● What is required
Look at each line below and count those with the word "icon"; the answer is that number only.

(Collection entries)
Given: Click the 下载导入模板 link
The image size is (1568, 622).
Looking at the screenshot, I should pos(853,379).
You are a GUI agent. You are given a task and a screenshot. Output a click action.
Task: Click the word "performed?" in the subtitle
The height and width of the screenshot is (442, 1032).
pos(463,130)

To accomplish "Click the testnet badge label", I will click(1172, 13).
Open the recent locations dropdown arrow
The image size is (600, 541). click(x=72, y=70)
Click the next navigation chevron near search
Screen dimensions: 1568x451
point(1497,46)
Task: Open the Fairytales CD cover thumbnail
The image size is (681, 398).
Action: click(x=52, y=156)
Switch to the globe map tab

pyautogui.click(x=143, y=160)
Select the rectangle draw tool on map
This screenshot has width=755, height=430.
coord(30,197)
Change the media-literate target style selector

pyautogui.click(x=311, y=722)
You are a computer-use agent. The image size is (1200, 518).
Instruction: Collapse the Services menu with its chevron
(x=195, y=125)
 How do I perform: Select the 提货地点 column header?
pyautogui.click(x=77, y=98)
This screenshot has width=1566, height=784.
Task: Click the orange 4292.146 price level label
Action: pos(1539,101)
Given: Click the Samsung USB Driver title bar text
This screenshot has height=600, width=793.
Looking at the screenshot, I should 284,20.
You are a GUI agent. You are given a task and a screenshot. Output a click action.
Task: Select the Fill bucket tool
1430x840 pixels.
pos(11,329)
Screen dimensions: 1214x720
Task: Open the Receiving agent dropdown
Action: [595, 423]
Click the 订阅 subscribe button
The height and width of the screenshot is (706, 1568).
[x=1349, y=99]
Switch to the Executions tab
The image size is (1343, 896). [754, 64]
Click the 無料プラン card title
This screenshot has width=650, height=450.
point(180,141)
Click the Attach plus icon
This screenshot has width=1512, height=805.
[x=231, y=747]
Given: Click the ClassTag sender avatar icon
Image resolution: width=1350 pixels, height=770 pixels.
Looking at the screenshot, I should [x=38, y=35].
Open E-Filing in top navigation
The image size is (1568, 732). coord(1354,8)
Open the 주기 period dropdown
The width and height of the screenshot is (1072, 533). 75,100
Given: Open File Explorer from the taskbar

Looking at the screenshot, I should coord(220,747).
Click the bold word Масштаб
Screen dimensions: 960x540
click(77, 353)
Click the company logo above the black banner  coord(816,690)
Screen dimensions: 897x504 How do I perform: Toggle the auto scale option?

● Written solution
2